Information provided: Begin
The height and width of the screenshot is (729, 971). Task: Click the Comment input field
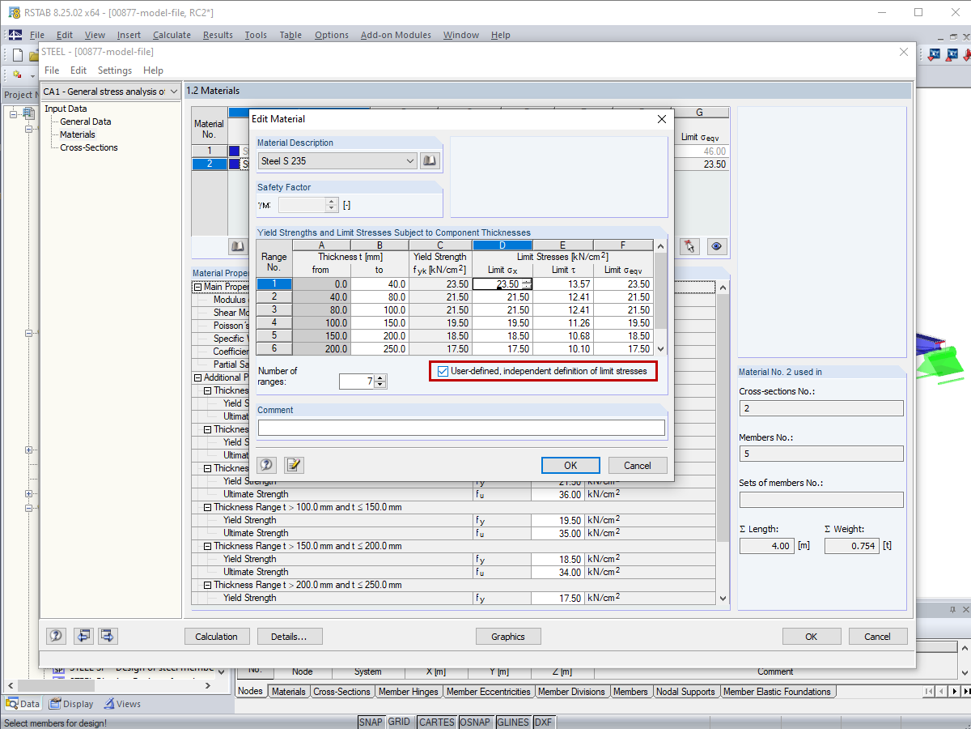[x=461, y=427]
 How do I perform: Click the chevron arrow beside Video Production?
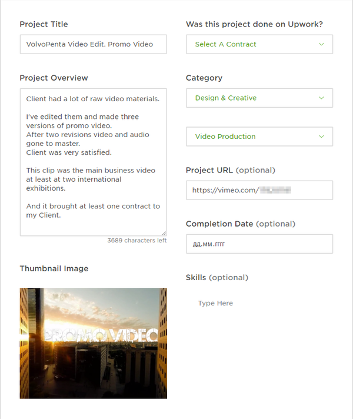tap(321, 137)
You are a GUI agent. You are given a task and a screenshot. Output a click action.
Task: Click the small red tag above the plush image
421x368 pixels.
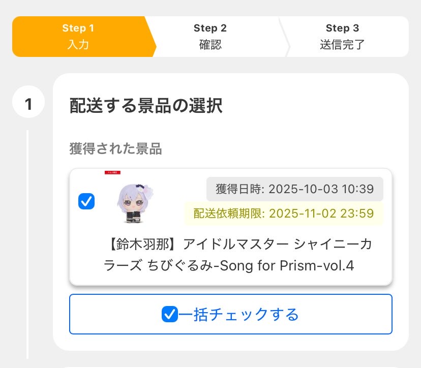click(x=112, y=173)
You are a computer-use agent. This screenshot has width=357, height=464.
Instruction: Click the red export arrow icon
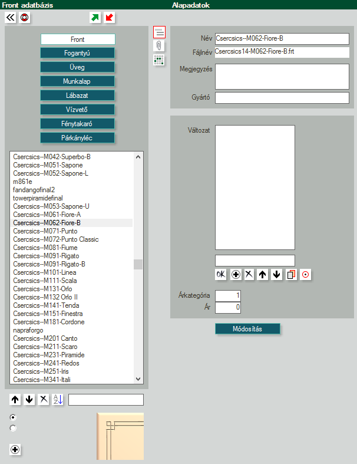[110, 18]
Information provided: End
Information provided: Begin
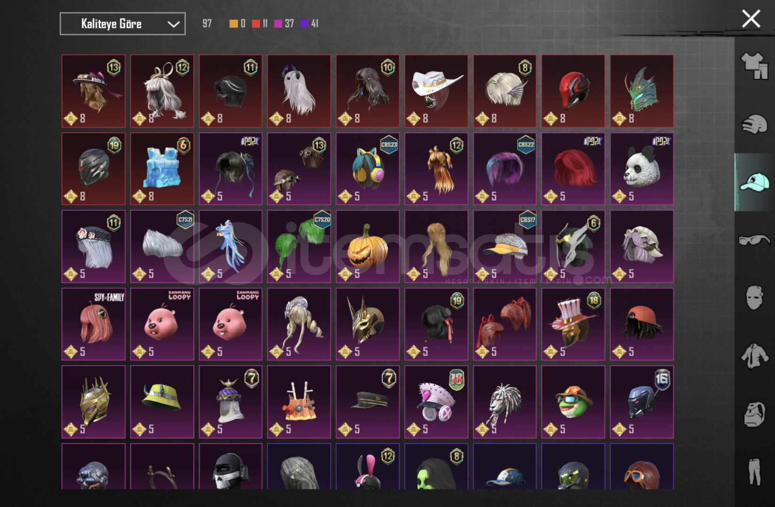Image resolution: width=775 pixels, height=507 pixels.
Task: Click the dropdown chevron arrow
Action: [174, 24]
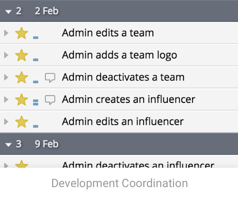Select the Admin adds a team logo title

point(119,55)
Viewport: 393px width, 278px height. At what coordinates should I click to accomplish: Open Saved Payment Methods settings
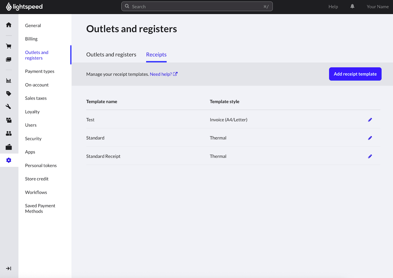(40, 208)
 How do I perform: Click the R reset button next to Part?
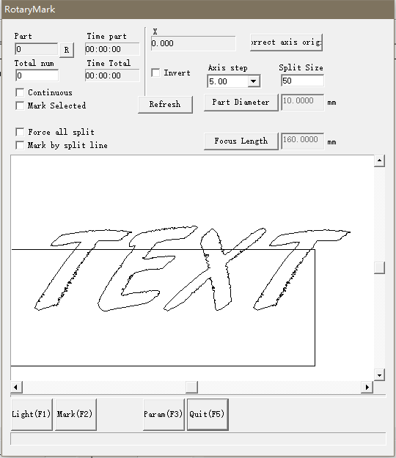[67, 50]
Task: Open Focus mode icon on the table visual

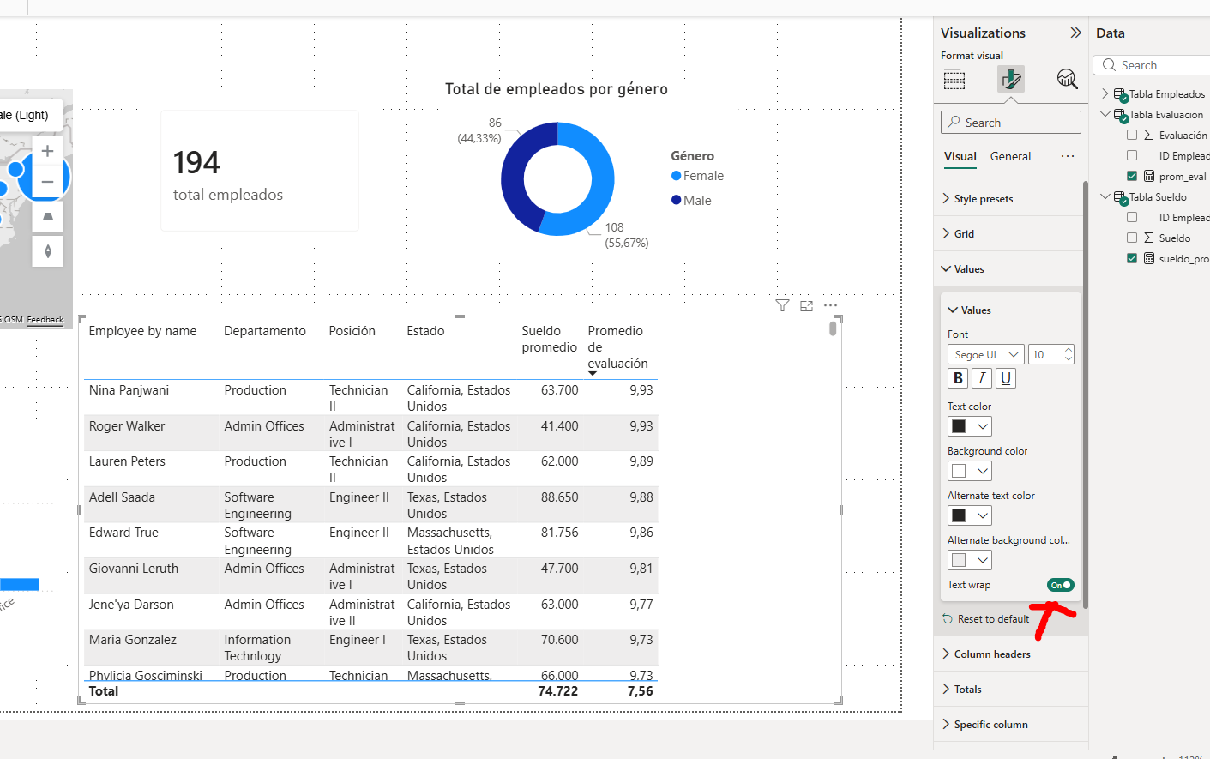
Information provided: End
> [Instructions to follow] Your answer must be the exact lines from the records above, from the one containing "Viewport: 393px width, 278px" through the one containing "Task: Open Focus", both included, with every picture left out.

> [Answer box]
Viewport: 393px width, 278px height. At what coordinates should I click to accomplish: Open Saved Payment Methods settings
(40, 208)
 How do I perform: Click the R reset button next to Part?
[67, 50]
Task: Open Focus mode icon on the table visual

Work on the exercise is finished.